I’m yet to discover whether dynamic scenes will help me simplify this or make things more complex. Argus supports dynamic scenes (and by extension, dynamic story arcs). A dynamic scene is a scene where one or more of the cast-members for that scene is indeterminate at the time of writing.
You specify the conditions under which the role is cast, and the narrator attempts to find a character that fits all of the conditions.
In one of SNAFU’s dynamic scenes, there are three roles. The first two roles can be either of two characters (which one takes which role depends on their prior choices). The third role is filled by one of two other characters. Which one of those two is chosen is entirely dependent on a choice another (fifth) character has made. Although there’s a chance that this scene will never actually take place in a given run, because hey, characters chose differently this time.
So, based on the previous choices of some characters, three out of four actors are cast into various roles within the scene, and then the narrative plays out. There are ways to partially specialise a scene by testing which actual character got cast into a specific role, and providing alternative/additional narrative and dialogue and even alternative choices, if need be, or you can let the characters play their assigned parts.
Scenes can take role-assignments from the cast of other scenes, allowing you to form entire story-arcs where roles were assigned to characters based on a variety of information, relationship-status, likes or dislikes.
What does all of that mean right now? It means that the diagram attached to this post is nowhere near as complex as the reality, since there’s branches and variations within scenes.

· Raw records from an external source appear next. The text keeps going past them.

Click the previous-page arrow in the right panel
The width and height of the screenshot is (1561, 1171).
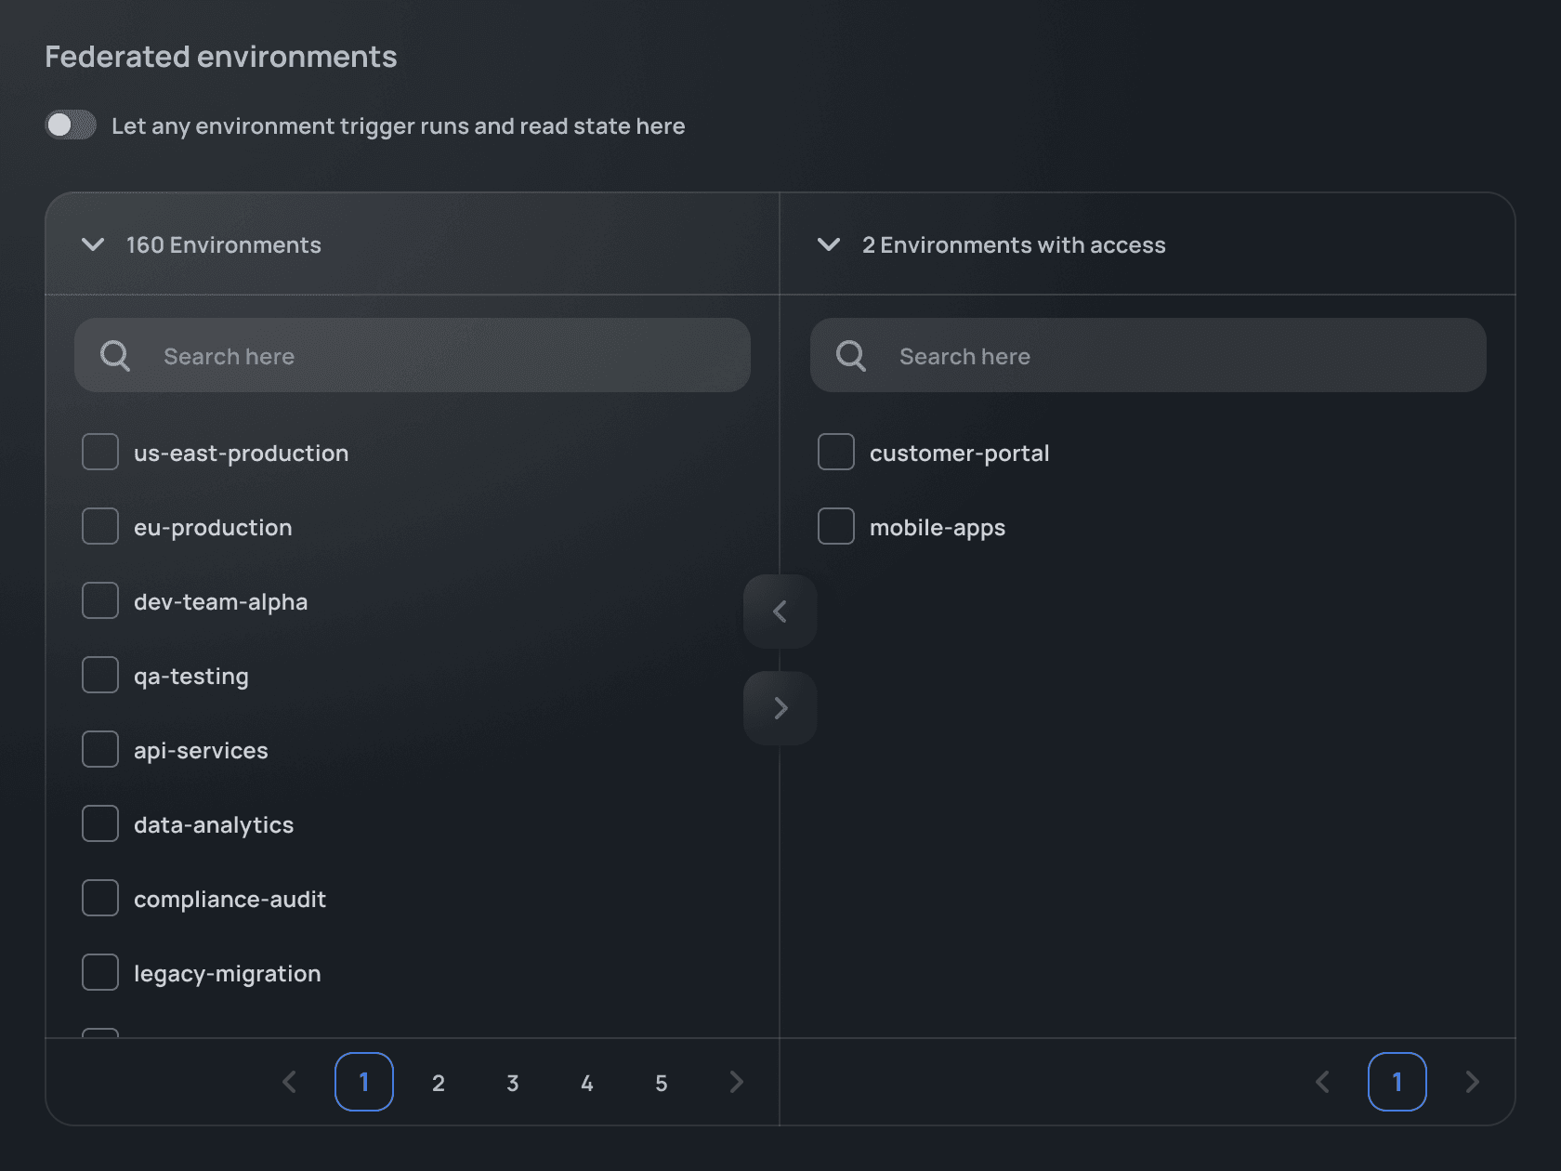click(x=1322, y=1082)
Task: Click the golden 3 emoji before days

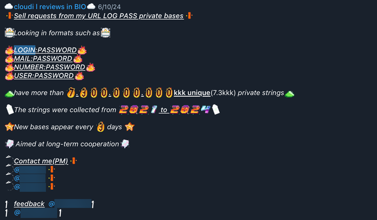Action: 101,127
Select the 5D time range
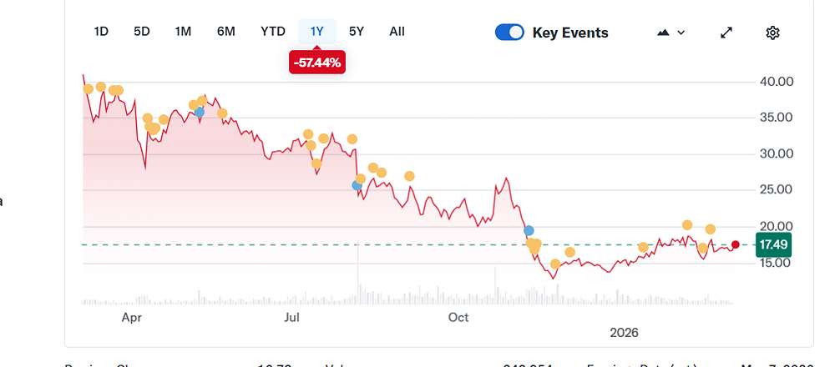 [142, 32]
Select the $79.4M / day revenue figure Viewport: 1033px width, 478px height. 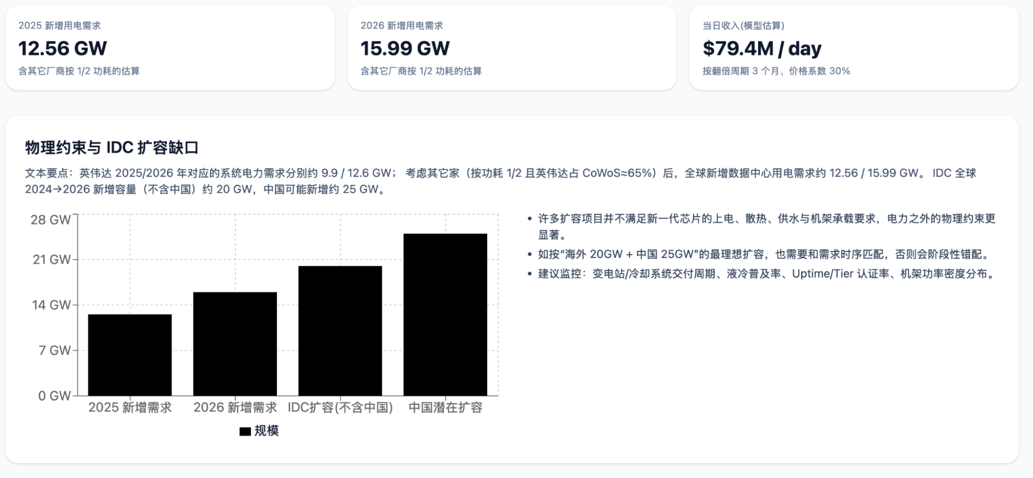pos(762,49)
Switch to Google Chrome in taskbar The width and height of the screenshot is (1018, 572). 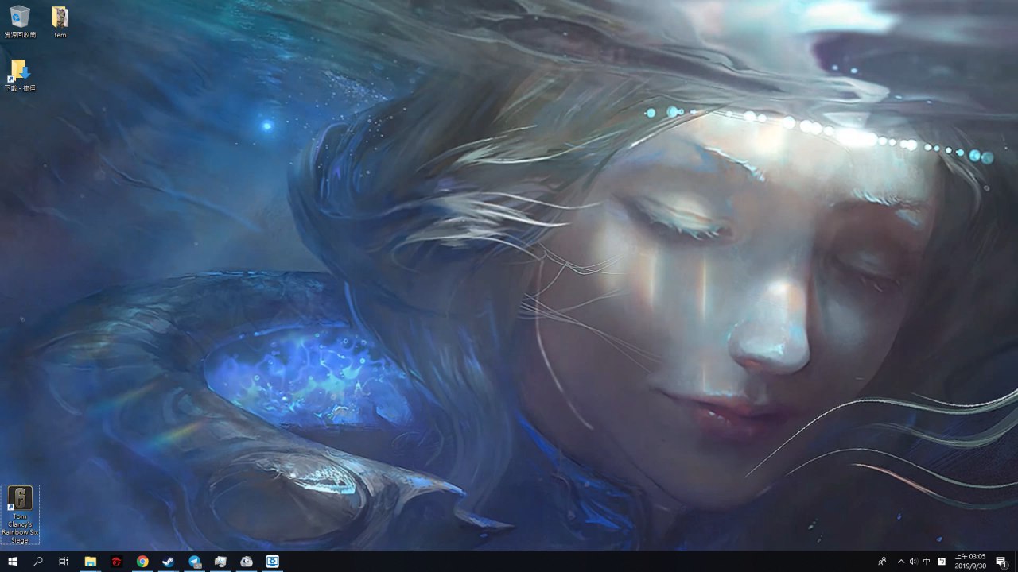(x=142, y=562)
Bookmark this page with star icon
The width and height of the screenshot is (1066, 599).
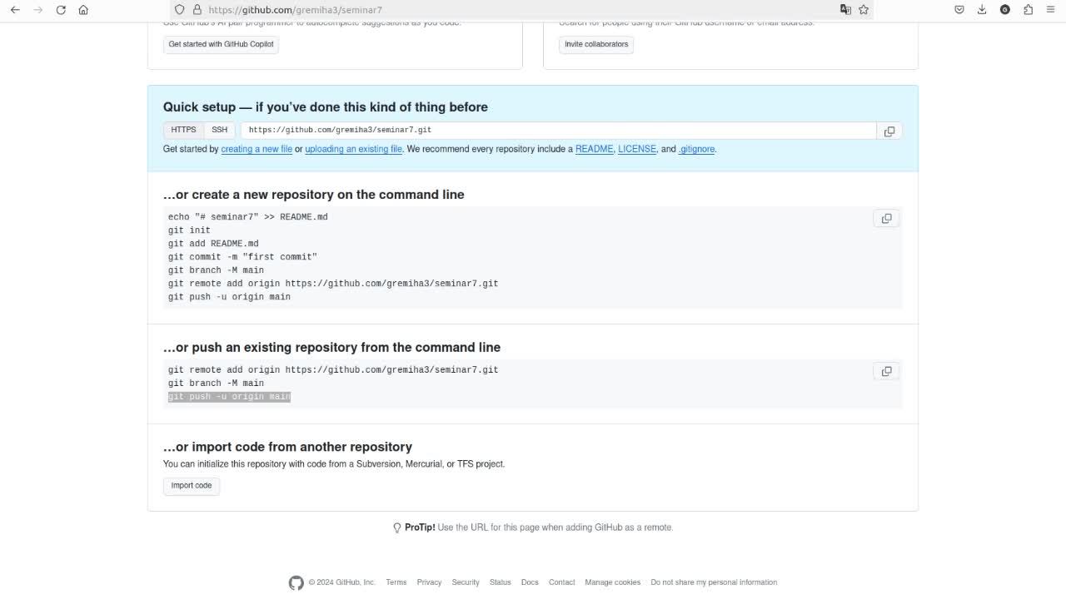click(x=864, y=10)
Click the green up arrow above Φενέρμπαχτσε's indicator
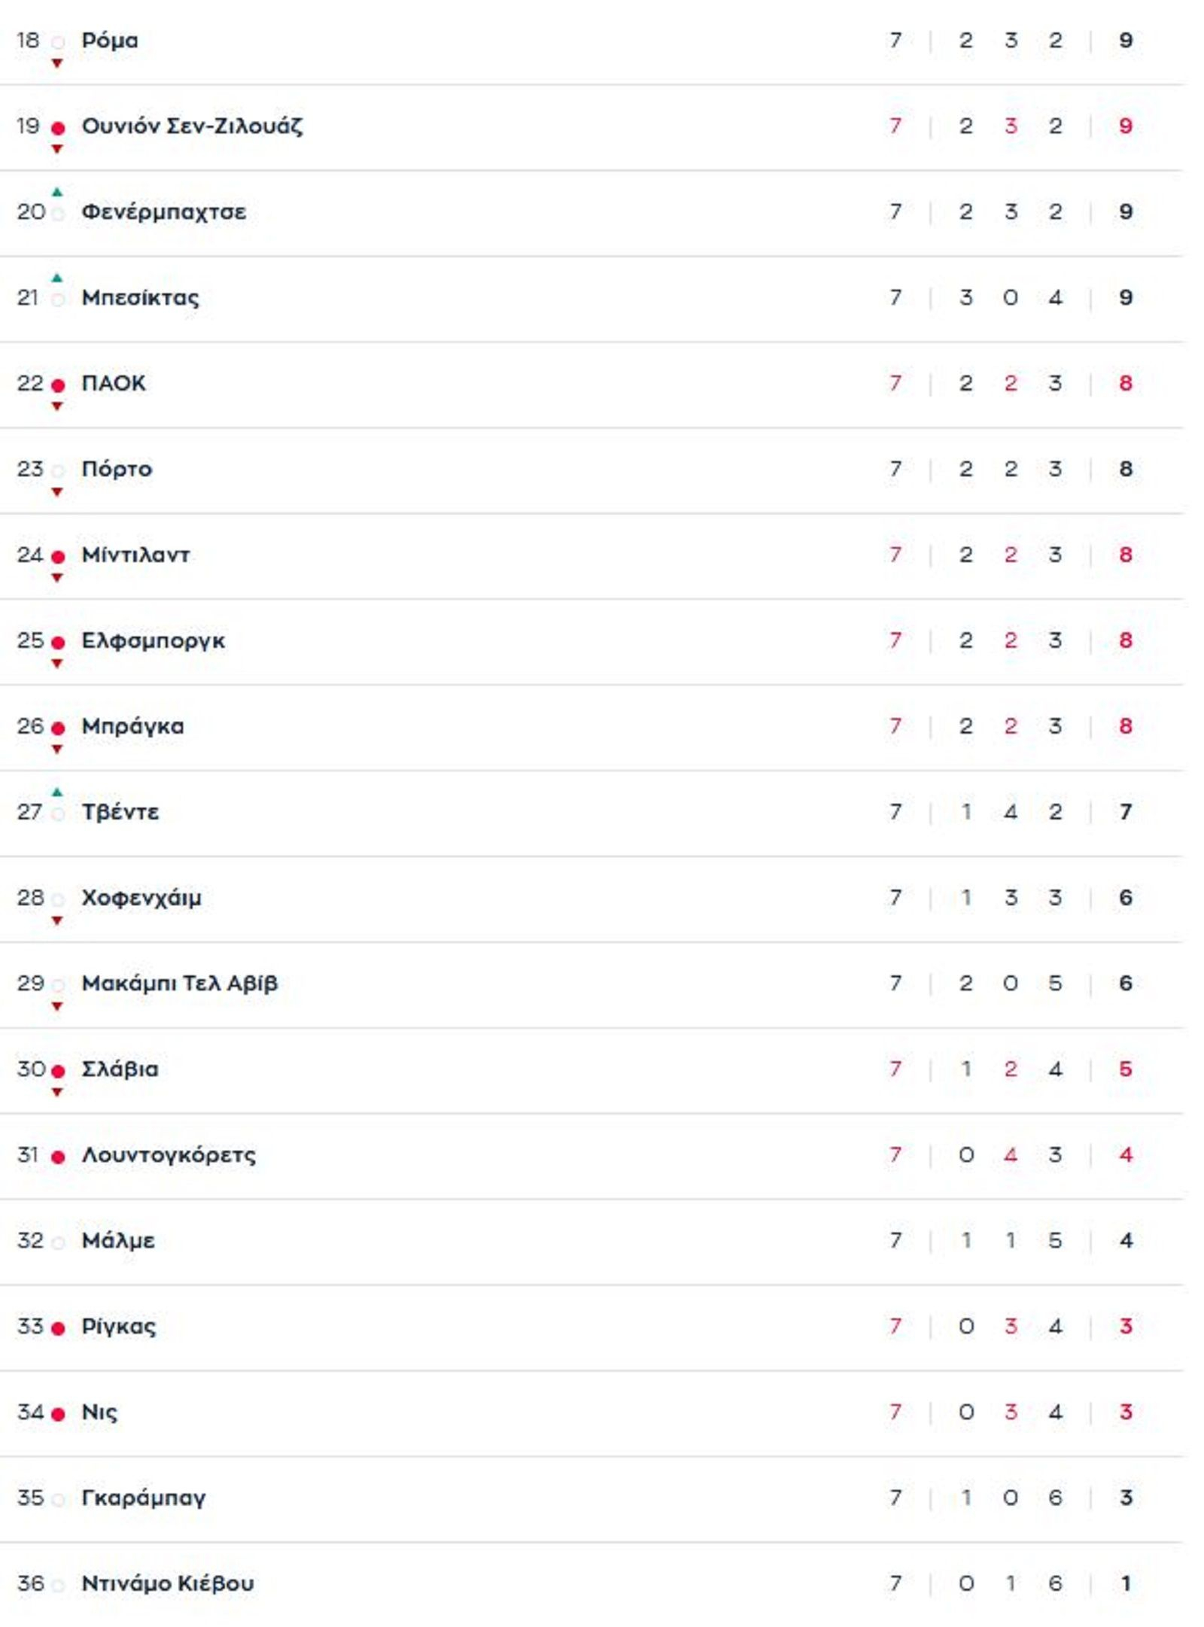The image size is (1204, 1627). [57, 193]
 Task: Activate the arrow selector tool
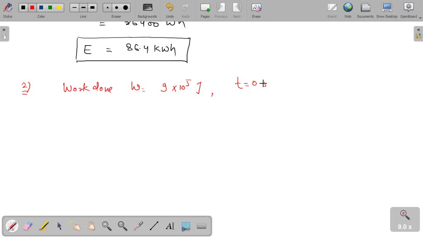(59, 226)
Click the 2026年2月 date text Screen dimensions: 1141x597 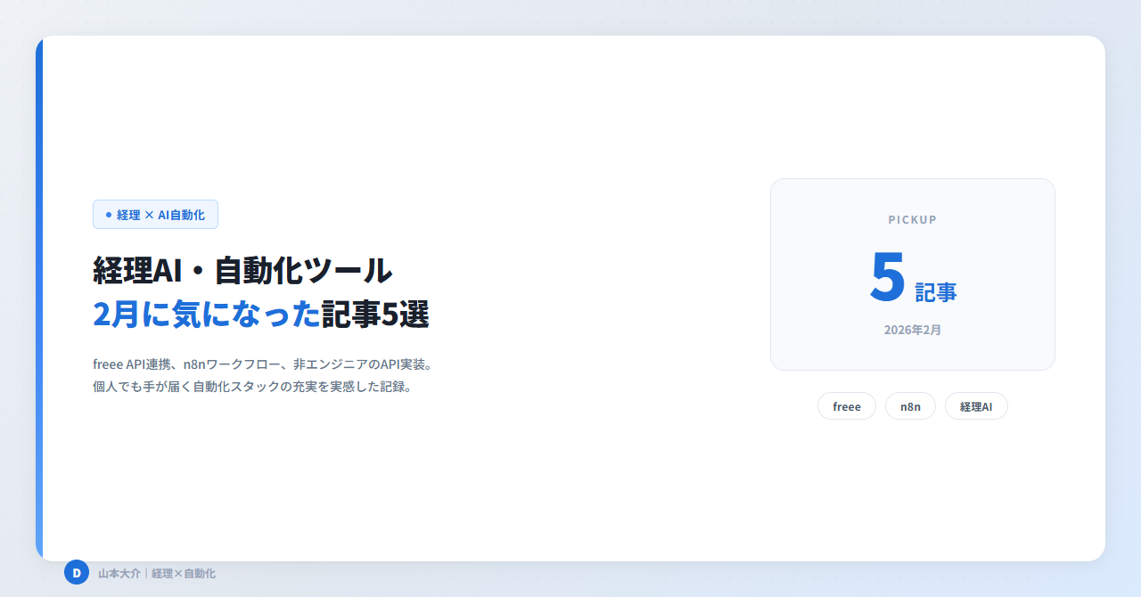pos(912,330)
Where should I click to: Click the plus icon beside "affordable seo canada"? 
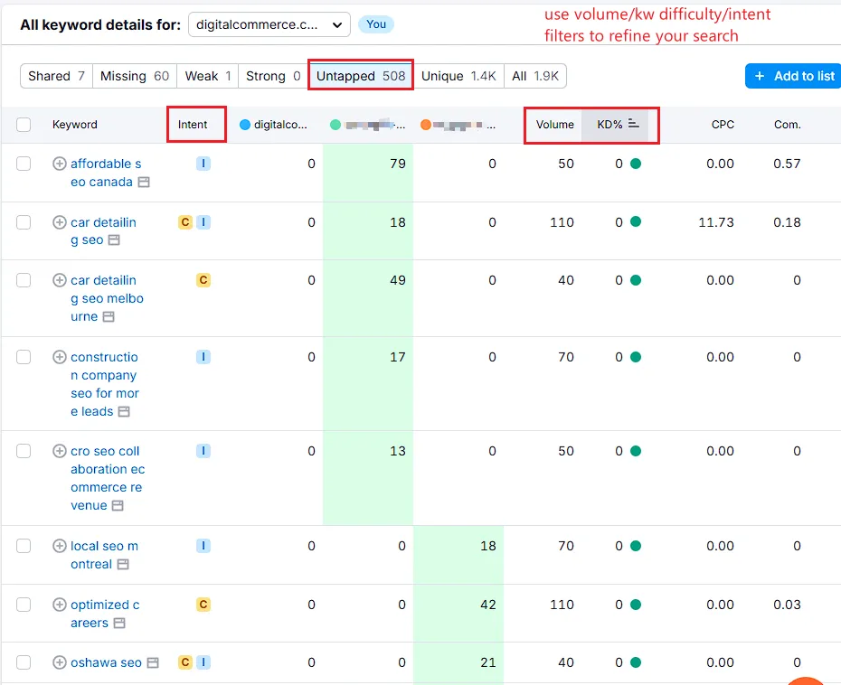coord(60,164)
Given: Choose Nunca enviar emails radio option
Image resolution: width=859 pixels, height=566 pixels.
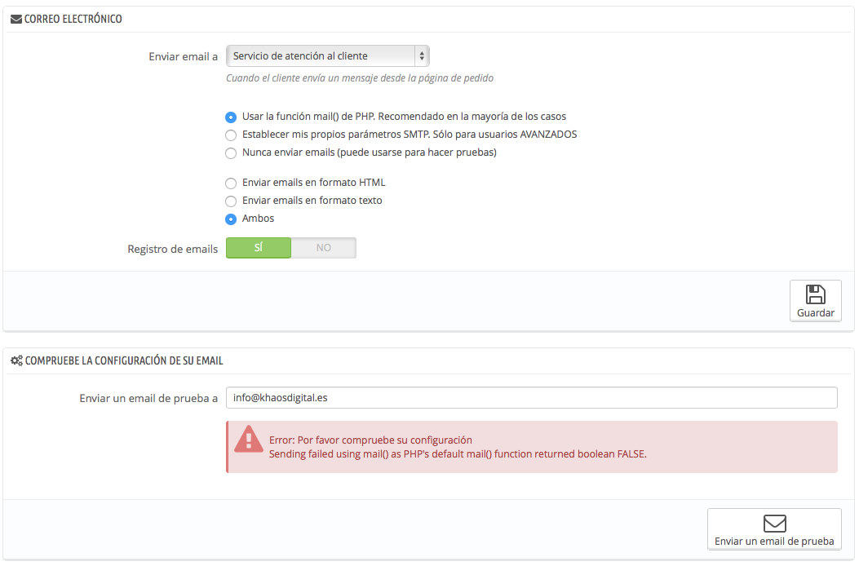Looking at the screenshot, I should [x=231, y=153].
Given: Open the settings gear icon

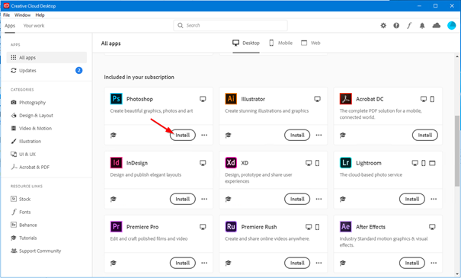Looking at the screenshot, I should 383,26.
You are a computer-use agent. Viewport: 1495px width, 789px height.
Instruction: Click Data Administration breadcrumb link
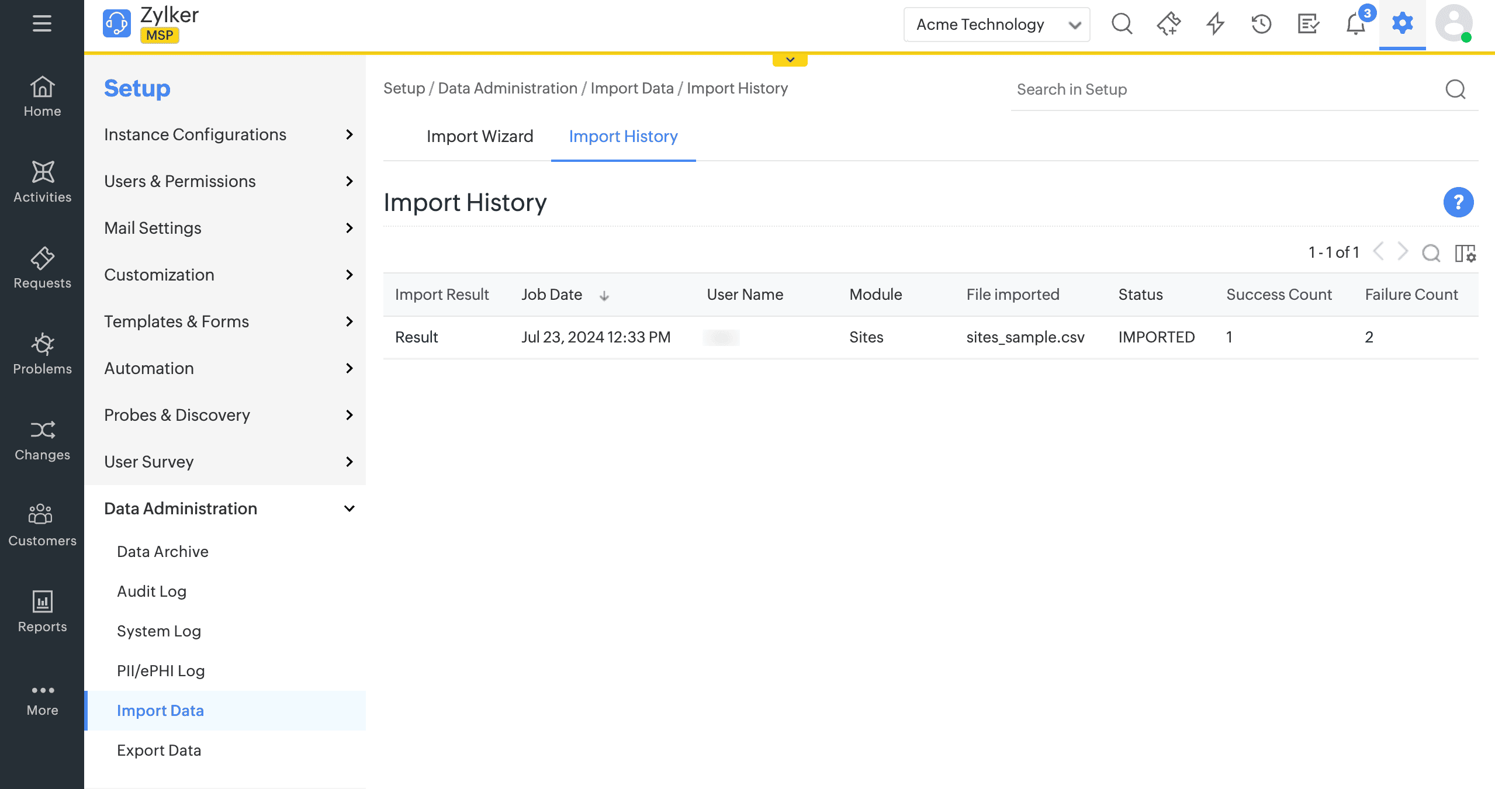507,88
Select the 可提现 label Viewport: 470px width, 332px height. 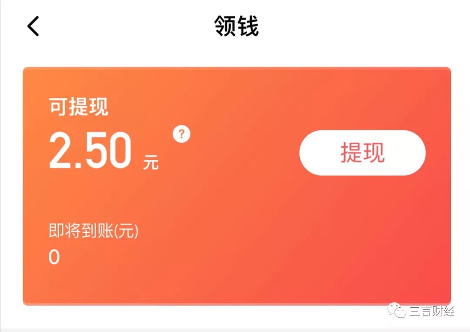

Thankfully, people usually do things in groups, so the scenes I have so far are almost all for somewhere between two and a dozen actors.
So, the fact that I’ve aggressively pruned story-branches back into one major set of scenes for the latter part of Chapter One does not mean that there’s only a single narrative going on or that there’s only a single branch.
Like life, the reality is much more complex.
In any case, progress-wise, it has been a code-week not a writing-week, so the story is only up to 132,000 words. Closing in on the end of the Chapter.